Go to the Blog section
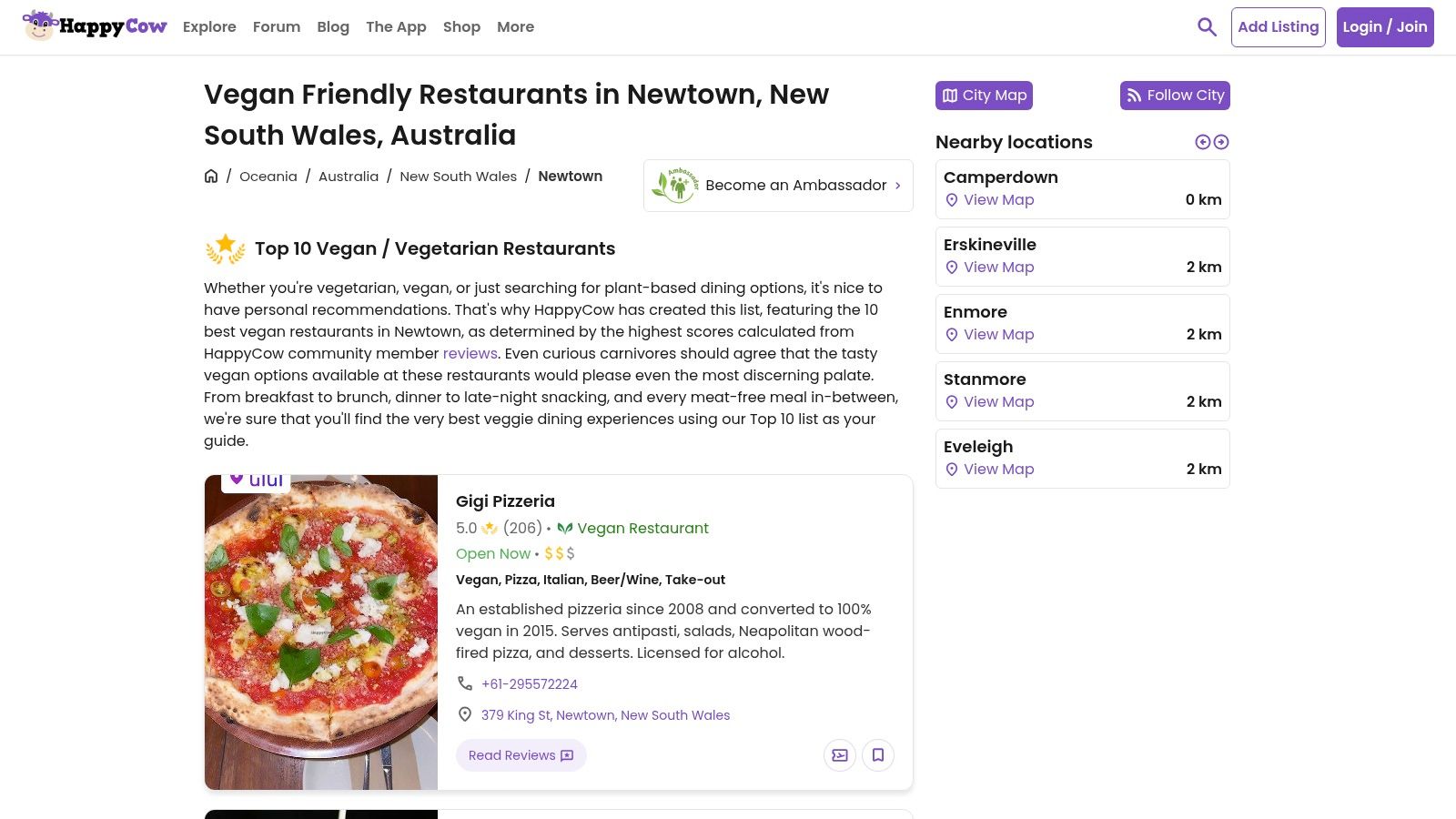Image resolution: width=1456 pixels, height=819 pixels. pos(333,27)
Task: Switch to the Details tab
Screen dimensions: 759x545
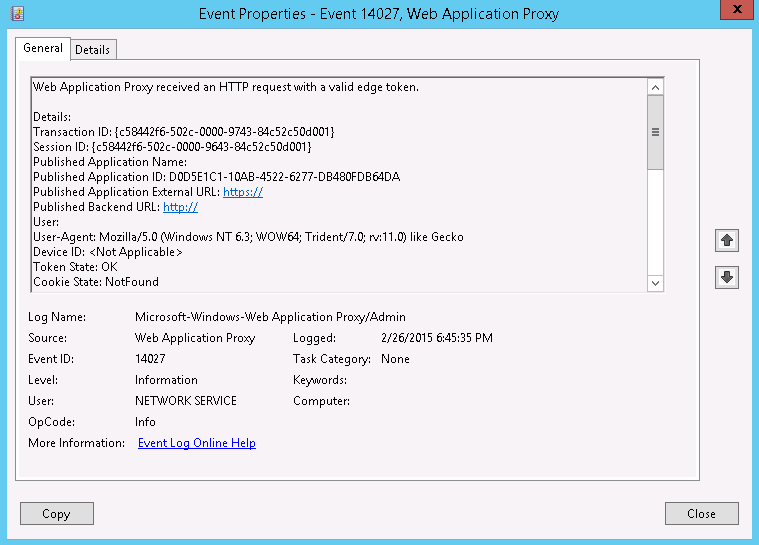Action: coord(93,50)
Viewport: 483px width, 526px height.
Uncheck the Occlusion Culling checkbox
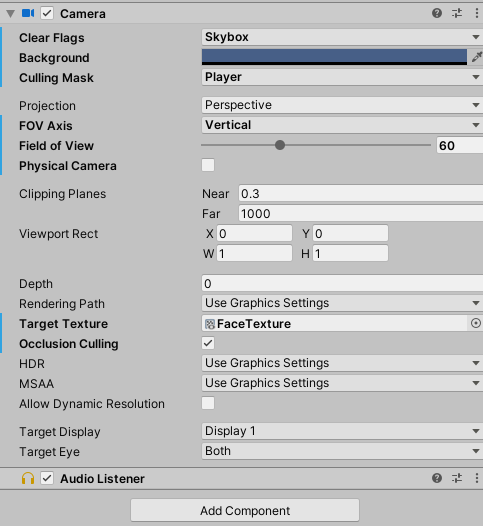click(208, 343)
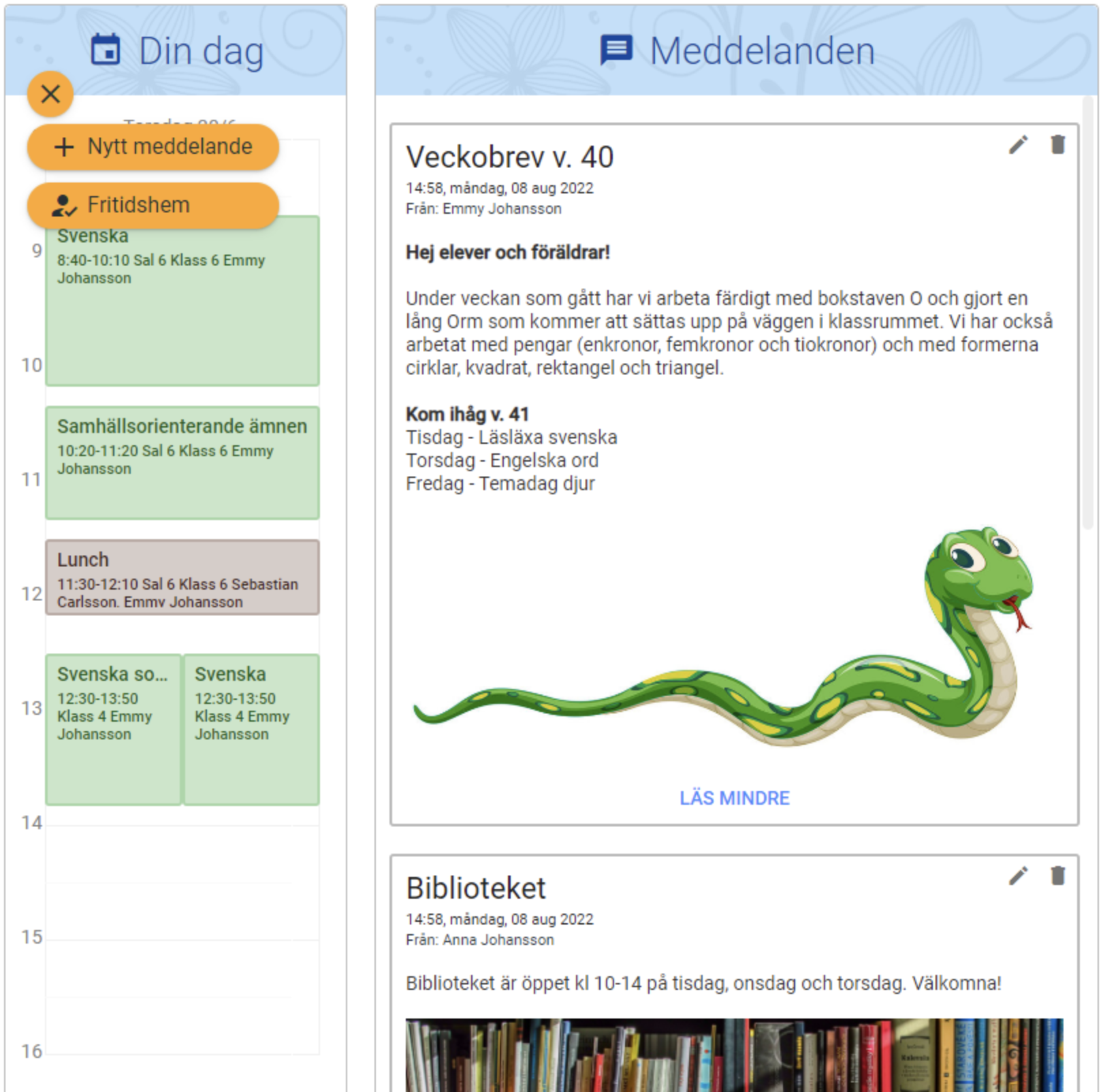1103x1092 pixels.
Task: Edit the Veckobrev v. 40 message
Action: coord(1018,145)
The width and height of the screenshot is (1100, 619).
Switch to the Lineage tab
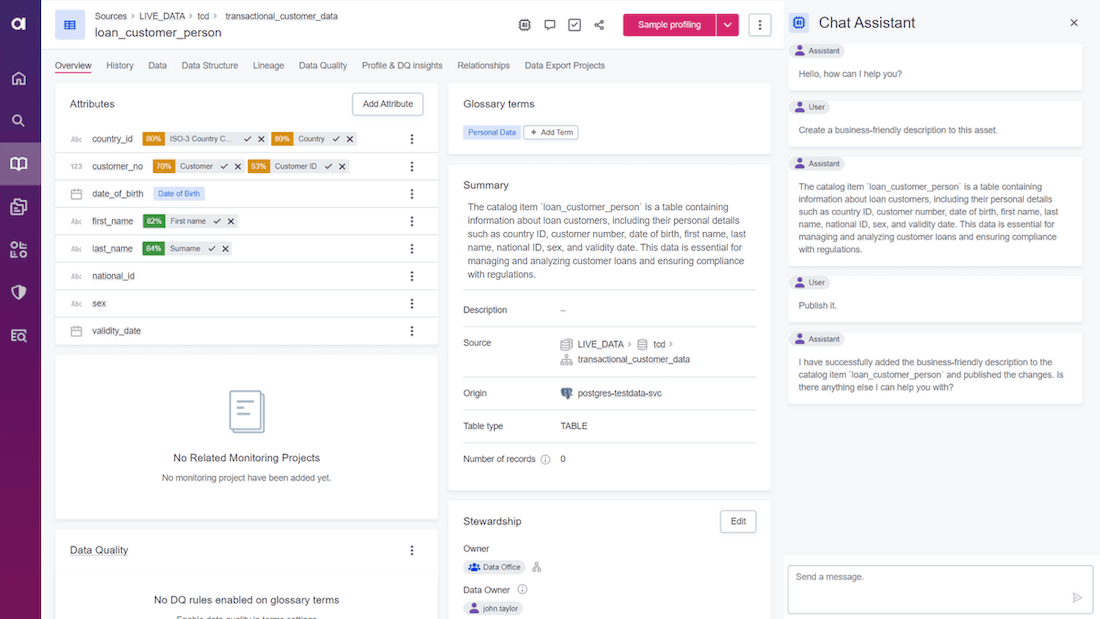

**INSTRUCTIONS FOR THE TASK**
Which lines of the records contain the word "Switch"? Copy each of them.

**EXPECTED ANSWER**
Task: Switch to the Details tab
Switch to the Lineage tab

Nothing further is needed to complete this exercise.